平成27年12月からストレスチェック制度が、企業に義務付けられます。これは、ストレスの高い社員の医師面談まで終えていることまで課されておらず、ストレスチェックが1年以内に終了していることが求められています。

ストレスチェックとは、事業主である企業が社員に対して行う心理的な負担の程度を把握するための検査をいいます。今回新たに導入されるストレスチェック制度は、定期的に労働者のストレスの状況について検査を行い、本人にその結果を通知して自らのストレスの状況について気付きを促すことを目的にしています。 

個人の気付きによってメンタルヘルス不調のリスクを低らし、企業が検査結果を集団ごとに集計・分析し、職場におけるストレス要因を評価し、職場環境の改善につなげることで、ストレスの要因そのものも低減させようという取組みです。

さらにその中で、メンタルヘルス不調のリスクの高い者を早期に発見し、 医師による面接指導につなげることで、労働者のメンタルヘルス不調を未然に防止する取組みです。

運用の問題点は、社員がありのままにストレス回答をするかや、医師面談を受けようとするかなどが懸念されています。

どんな企業に義務があるか

今回、ストレスチェクの実施が義務づけられる企業の規模はどのようなものでしょうか。それは、「常時使用する労働者が50人以上の事業場に実施義務」が課されます。50人未満の事業場は、当分の間努力義務となります。

これは、少しわかりにくい基準ですが、複数の事業場がある企業ですと、一か所の勤務地に常時雇用している労働者が50人以上いればストレスチェック制度を始めることが義務になります。

また、50人以上というのは、どういった人を含めるのかについては、例えば週1回しか出勤しないようなアルバイトやパート労働者であっても、継続して雇用していて、常態として使用している状態であれば、常時使用している労働者として50人のカウントに含める必要があります。

ストレスチェックの対象者は

パート・アルバイトのように契約期間や労働時間が短い人も対象になるのでしょうか。ストレスチェックの対象者は、1年以上の契約期間や週の労働時間が通常の労働者の4分の3以上の人は実施する必要があります。 契約期間が1年を超えるが労働時間が短い人は、義務化事業所の常時雇用50人以上の判断をするときには人数に含めてカウントしますが、ストレスチェックの対象者には含めなくてもかまわないことになります。

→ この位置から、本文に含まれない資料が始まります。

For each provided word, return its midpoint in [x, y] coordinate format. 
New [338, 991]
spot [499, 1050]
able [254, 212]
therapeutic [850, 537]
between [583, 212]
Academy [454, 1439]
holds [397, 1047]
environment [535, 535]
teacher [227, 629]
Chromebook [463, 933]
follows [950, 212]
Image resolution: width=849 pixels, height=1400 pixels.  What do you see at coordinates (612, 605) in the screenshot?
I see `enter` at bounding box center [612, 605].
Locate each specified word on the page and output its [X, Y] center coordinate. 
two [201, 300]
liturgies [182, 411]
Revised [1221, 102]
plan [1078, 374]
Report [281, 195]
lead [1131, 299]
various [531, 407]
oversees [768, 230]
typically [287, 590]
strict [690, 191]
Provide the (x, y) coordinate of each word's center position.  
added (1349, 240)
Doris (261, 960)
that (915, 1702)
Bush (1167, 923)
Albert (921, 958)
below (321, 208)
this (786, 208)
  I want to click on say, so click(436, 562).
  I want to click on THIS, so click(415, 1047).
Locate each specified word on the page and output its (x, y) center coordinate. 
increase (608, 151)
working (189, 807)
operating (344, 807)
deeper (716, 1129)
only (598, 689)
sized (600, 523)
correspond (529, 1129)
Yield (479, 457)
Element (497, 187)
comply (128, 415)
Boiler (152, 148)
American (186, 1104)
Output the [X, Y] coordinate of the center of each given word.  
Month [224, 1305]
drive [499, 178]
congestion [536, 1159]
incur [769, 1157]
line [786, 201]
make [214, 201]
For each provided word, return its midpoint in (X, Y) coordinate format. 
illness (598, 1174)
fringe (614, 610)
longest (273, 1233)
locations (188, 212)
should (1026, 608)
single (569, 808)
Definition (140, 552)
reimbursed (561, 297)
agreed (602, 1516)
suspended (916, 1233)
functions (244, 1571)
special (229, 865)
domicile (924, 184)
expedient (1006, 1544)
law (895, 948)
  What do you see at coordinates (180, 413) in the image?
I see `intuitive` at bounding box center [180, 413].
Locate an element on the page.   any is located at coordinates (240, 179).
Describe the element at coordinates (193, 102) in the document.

このあたりは、特有のわかりにくさがあるように思います。

また、派遣労働者については、受け入れている派遣先の企業は、派遣先については、派遣労働者に対しストレスチェックを実施する義務はありませんが、指針では、派遣労働者に対してもストレスチェックを実施するとともに、職場の集団ごとの集計・分析を実施することが望まれるとしています。

賃金の支払いは必要か

一般検診と同じ扱いで、賃金の支払いについては労使で協議して決めることになりますが、労働者の健康の確保は事業の円滑な運営の不可欠な条件であることを考えると、賃金を支払うことが望ましいと考えられています。

ストレスチェックの概要は、厚生労働省の次のページで紹介されています。
http://www.mhlw.go.jp/bunya/roudoukijun/anzeneisei12/kouhousanpo/summary/#p01

また、11月に厚生労働省は、中小企業が使いやすいストレスチェックの実施プログラムをホームページからダウンロードできるように準備中です。これから取り組みを始める企業とって、役に立つプログラムが配布されることを期待しています。